PROBLEM STATEMENT: Format every line of the entries below as a Markdown table with two columns, No. and Text, giving each line a row number and skipping blank lines.

RECORDS FOR PROCESSING:
::::::::

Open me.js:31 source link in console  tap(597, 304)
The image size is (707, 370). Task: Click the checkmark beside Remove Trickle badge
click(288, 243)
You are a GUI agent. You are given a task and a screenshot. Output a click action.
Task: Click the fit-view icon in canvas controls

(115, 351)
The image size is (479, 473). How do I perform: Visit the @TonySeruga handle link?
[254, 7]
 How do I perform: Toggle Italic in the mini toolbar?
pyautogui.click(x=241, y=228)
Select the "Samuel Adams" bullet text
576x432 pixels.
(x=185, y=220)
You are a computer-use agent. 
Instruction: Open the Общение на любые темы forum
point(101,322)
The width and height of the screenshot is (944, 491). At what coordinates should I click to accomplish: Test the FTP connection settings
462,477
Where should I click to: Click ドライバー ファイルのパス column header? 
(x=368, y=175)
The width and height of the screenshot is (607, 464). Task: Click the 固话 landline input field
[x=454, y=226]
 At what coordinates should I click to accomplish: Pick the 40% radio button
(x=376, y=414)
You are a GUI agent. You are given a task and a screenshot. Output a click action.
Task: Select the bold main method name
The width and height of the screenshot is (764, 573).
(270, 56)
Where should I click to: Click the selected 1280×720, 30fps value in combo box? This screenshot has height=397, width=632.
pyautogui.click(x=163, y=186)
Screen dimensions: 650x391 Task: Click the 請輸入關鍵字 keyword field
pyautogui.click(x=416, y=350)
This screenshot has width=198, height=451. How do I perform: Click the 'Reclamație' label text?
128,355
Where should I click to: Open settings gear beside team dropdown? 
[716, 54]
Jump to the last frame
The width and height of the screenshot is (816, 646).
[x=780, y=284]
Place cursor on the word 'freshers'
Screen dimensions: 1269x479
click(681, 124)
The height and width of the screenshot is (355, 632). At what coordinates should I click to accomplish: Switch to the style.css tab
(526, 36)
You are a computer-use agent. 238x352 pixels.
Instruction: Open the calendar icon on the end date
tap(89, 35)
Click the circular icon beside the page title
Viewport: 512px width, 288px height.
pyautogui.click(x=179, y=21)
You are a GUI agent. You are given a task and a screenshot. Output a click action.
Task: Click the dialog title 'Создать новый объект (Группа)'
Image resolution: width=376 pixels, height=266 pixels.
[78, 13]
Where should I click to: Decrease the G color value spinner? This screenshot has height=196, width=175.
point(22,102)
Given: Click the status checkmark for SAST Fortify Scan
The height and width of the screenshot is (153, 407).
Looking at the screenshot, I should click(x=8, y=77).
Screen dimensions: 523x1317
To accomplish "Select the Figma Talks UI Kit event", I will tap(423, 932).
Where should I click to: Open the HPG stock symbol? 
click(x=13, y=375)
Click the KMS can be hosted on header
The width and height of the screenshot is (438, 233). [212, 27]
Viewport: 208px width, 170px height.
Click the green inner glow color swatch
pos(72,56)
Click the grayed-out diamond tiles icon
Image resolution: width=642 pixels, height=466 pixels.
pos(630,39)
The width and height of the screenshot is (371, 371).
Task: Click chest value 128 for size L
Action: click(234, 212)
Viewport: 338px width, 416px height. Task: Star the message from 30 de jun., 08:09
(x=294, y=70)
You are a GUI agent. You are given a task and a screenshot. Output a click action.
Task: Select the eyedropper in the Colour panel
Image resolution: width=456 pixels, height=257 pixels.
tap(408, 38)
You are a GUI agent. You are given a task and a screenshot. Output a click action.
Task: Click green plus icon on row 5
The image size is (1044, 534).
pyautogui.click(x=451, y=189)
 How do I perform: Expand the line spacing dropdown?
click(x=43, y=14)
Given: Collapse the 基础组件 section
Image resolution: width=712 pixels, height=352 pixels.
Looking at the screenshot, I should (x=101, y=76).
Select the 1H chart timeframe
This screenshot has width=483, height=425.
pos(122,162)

::::::::

TASK ANSWER:
| No. | Text |
|---|---|
| 1 | Open me.js:31 source link in console  tap(597, 304) |
| 2 | The image size is (707, 370). Task: Click the checkmark beside Remove Trickle badge |
| 3 | click(288, 243) |
| 4 | You are a GUI agent. You are given a task and a screenshot. Output a click action. |
| 5 | Task: Click the fit-view icon in canvas controls |
| 6 | (115, 351) |
| 7 | The image size is (479, 473). How do I perform: Visit the @TonySeruga handle link? |
| 8 | [254, 7] |
| 9 |  How do I perform: Toggle Italic in the mini toolbar? |
| 10 | pyautogui.click(x=241, y=228) |
| 11 | Select the "Samuel Adams" bullet text |
| 12 | 576x432 pixels. |
| 13 | (x=185, y=220) |
| 14 | You are a computer-use agent.  |
| 15 | Instruction: Open the Общение на любые темы forum |
| 16 | point(101,322) |
| 17 | The width and height of the screenshot is (944, 491). At what coordinates should I click to accomplish: Test the FTP connection settings |
| 18 | 462,477 |
| 19 | Where should I click to: Click ドライバー ファイルのパス column header?  |
| 20 | (x=368, y=175) |
| 21 | The width and height of the screenshot is (607, 464). Task: Click the 固话 landline input field |
| 22 | [x=454, y=226] |
| 23 |  At what coordinates should I click to accomplish: Pick the 40% radio button |
| 24 | (x=376, y=414) |
| 25 | You are a GUI agent. You are given a task and a screenshot. Output a click action. |
| 26 | Task: Select the bold main method name |
| 27 | The width and height of the screenshot is (764, 573). |
| 28 | (270, 56) |
| 29 | Where should I click to: Click the selected 1280×720, 30fps value in combo box? This screenshot has height=397, width=632. |
| 30 | pyautogui.click(x=163, y=186) |
| 31 | Screen dimensions: 650x391 Task: Click the 請輸入關鍵字 keyword field |
| 32 | pyautogui.click(x=416, y=350) |
| 33 | This screenshot has width=198, height=451. How do I perform: Click the 'Reclamație' label text? |
| 34 | 128,355 |
| 35 | Where should I click to: Open settings gear beside team dropdown?  |
| 36 | [716, 54] |
| 37 | Jump to the last frame |
| 38 | The width and height of the screenshot is (816, 646). |
| 39 | [x=780, y=284] |
| 40 | Place cursor on the word 'freshers' |
| 41 | Screen dimensions: 1269x479 |
| 42 | click(681, 124) |
| 43 | The height and width of the screenshot is (355, 632). At what coordinates should I click to accomplish: Switch to the style.css tab |
| 44 | (526, 36) |
| 45 | You are a computer-use agent. 238x352 pixels. |
| 46 | Instruction: Open the calendar icon on the end date |
| 47 | tap(89, 35) |
| 48 | Click the circular icon beside the page title |
| 49 | Viewport: 512px width, 288px height. |
| 50 | pyautogui.click(x=179, y=21) |
| 51 | You are a GUI agent. You are given a task and a screenshot. Output a click action. |
| 52 | Task: Click the dialog title 'Создать новый объект (Группа)' |
| 53 | Image resolution: width=376 pixels, height=266 pixels. |
| 54 | [78, 13] |
| 55 | Where should I click to: Decrease the G color value spinner? This screenshot has height=196, width=175. |
| 56 | point(22,102) |
| 57 | Given: Click the status checkmark for SAST Fortify Scan |
| 58 | The height and width of the screenshot is (153, 407). |
| 59 | Looking at the screenshot, I should click(x=8, y=77). |
| 60 | Screen dimensions: 523x1317 |
| 61 | To accomplish "Select the Figma Talks UI Kit event", I will tap(423, 932). |
| 62 | Where should I click to: Open the HPG stock symbol?  |
| 63 | click(x=13, y=375) |
| 64 | Click the KMS can be hosted on header |
| 65 | The width and height of the screenshot is (438, 233). [212, 27] |
| 66 | Viewport: 208px width, 170px height. |
| 67 | Click the green inner glow color swatch |
| 68 | pos(72,56) |
| 69 | Click the grayed-out diamond tiles icon |
| 70 | Image resolution: width=642 pixels, height=466 pixels. |
| 71 | pos(630,39) |
| 72 | The width and height of the screenshot is (371, 371). |
| 73 | Task: Click chest value 128 for size L |
| 74 | Action: click(234, 212) |
| 75 | Viewport: 338px width, 416px height. Task: Star the message from 30 de jun., 08:09 |
| 76 | (x=294, y=70) |
| 77 | You are a GUI agent. You are given a task and a screenshot. Output a click action. |
| 78 | Task: Select the eyedropper in the Colour panel |
| 79 | Image resolution: width=456 pixels, height=257 pixels. |
| 80 | tap(408, 38) |
| 81 | You are a GUI agent. You are given a task and a screenshot. Output a click action. |
| 82 | Task: Click green plus icon on row 5 |
| 83 | The image size is (1044, 534). |
| 84 | pyautogui.click(x=451, y=189) |
| 85 |  How do I perform: Expand the line spacing dropdown? |
| 86 | click(x=43, y=14) |
| 87 | Given: Collapse the 基础组件 section |
| 88 | Image resolution: width=712 pixels, height=352 pixels. |
| 89 | Looking at the screenshot, I should (x=101, y=76). |
| 90 | Select the 1H chart timeframe |
| 91 | This screenshot has width=483, height=425. |
| 92 | pos(122,162) |